Selda Alkor Türkücüler Kervanına Nasıl Katıldı?



Geçen cuma gününe «Kalabalıklar günü» demek pek yanlış olmayacak galiba? Cuma sabahı Hülya'nın Etiler'deki evinin önü kalabalıktı, öğleden sonra evlenme dairesinin önü sabahki kalabalığa rahmet okuttu. Aynı günün gecesi tansiyon Beyoğlu'ndan Yenikapı'ya kaymıştı. Film prodüktörü Berker İnanoğlu, iki ortağıyla Aksaray'da bir gazino açmıştı. Gazinonun açılışı uzadı, uzadı ve sonunda gazetelere sayfa sayfa ilan verildi. Gazinoda o vardı, bu vardı, şu vardı, öteki vardı ve... Ve hepsinden önemlisi Selda Alkor vardı. Evet, Selda da «meslek hayatının baharında» peşin paranın kendisine yaptığı «kur» a dayanamamış ve sahneye «evet» demişti.





İlanlara göre, «ilk gece bütün artistlerin iştirakiyle büyük gala» yapılacaktı. Bir taraftan ilk defa sahneye çıkacak Selda'yı görmenin, dinlemenin cazibesi, diğer yandan birçok meşhur sinema yıldızıyla yan yana oturmanın bulunmaz nimet olduğunu düşünenler, Yenikapı'da buluşmuşlardı. Tabii gelenlerin çoğu dışarda kaldı. Girenler ise Selda'yı dinlediler, ama diğer yıldızları göremediler. Çünkü kocası Türker İnanoğlu'yla gelen Filiz Akın'la Nebahat Çehre'den başka hiç bir film yıldızı yoktu. Haa, bir de takdimci Necdet Tosun.

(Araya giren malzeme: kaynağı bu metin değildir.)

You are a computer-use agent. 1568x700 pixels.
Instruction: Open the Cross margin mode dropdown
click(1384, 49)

Soyunma odası tam bir ana - baba günüydü. Selda bir köşeye büzülmüş, kalabalığa şaşkın gözlerle bakarken, devamlı olarak ılık su yudumluyor ve her önüne gelene, «Acaba muvaffak olabilecek miyim?» diye soruyordu. film setlerinin o şen şakrak artistlerinden, toplantıların o rahat ve serbest kadınlarından eser yoktu. Sanki o Selda gitmiş, yerine bambaşka bir Selda gelmişti. Onun bu «çok heyecanlı» halini görenler, hemen moral takviye edici sözler söylemeye, onu rahatlatmaya çalışıyorlardı. Nihayet kapalı perdenin arkasından kalın, tok bir erkek sesi, «Şimdi de beyazperdenin rakipsiz kraliçesi Selda Alkor'un huzurlarında» olduğunu halka anons etti. Bir alkış, bir alkış. Sahneyi aydınlatan spotlar söndü. Ortalık birden kapkaranlık oldu.

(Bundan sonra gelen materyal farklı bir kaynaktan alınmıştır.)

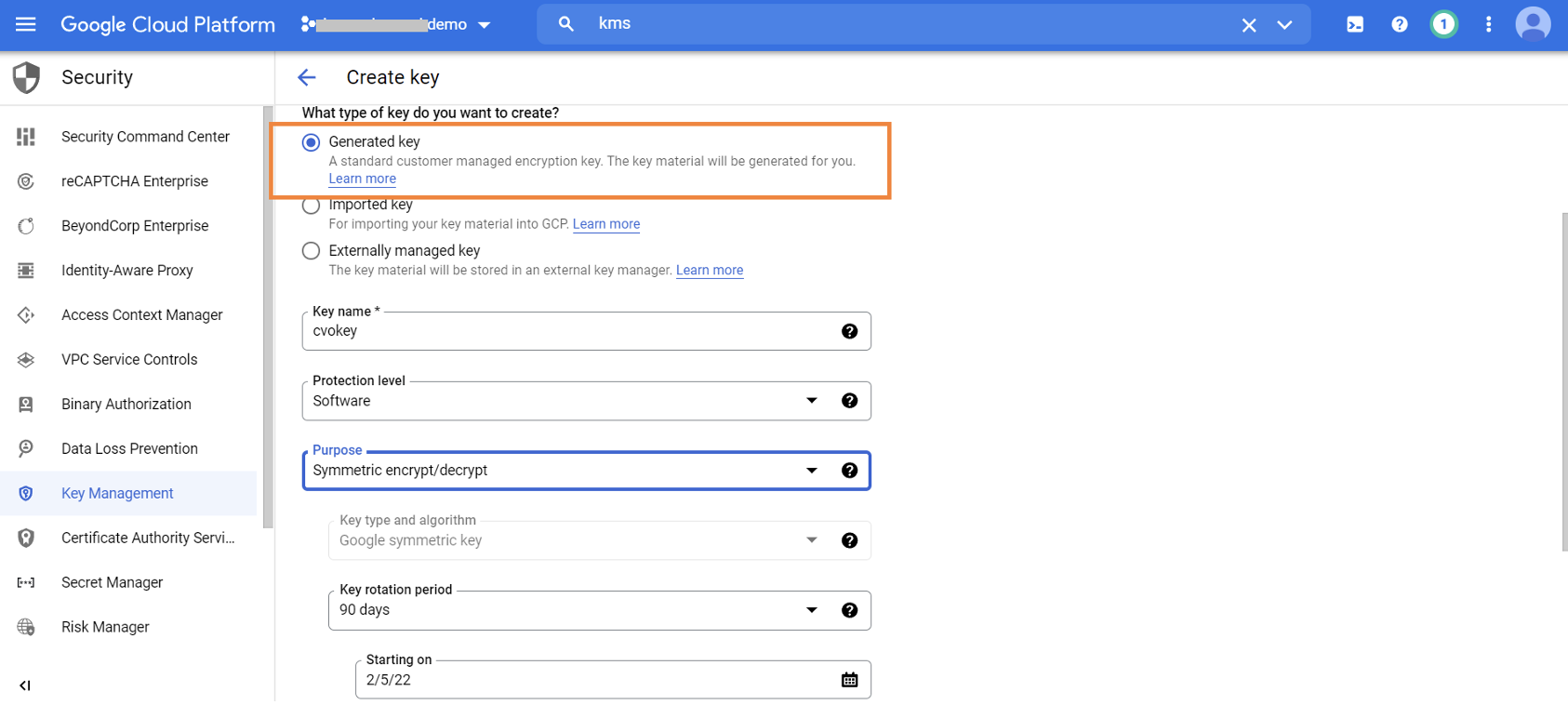Choose Externally managed key option
The width and height of the screenshot is (1568, 705).
(x=312, y=251)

Selda ilk gece ilk olarak «Kışlalar Doldu Boşaldı» adlı «uzun havalı» türküyü söylemeye başladı. Genizden gelen, hafif madeni bir sesi vardı. Şarkının ilk kısmı bitince perde de ağır ağır açılmaya başladı. Duran alkışlar bir daha, hem de öncekinden daha kuvvetli olarak tekrarlandı. Selda «Kışlalar» ı bitirdi. «Kahverengi Gözlerin»'i söyledi ve «Şimdi sizi davul zurnayla baş başa bırakıyorum» deyip sahneden ayrıldı. İlk sahneye çıkışında sarı bir pantolon giymişti. Davul zurnadan sonra tekrar gelince kupür dantelden tuvaletiyle önce «Oh Gülüm Gülüm»'ü, sonra da «Fakir Bir Şairim»'i söyledi. Sonra yine içeriye gitti, yeni giydiği tek omuzdan askılı tuvaletiyle «Çıktım Saray Köşküne,» «Maçka'nın Yolu Taşlık» adlı «oynak» türküleri söyledi ve programını bitirdi.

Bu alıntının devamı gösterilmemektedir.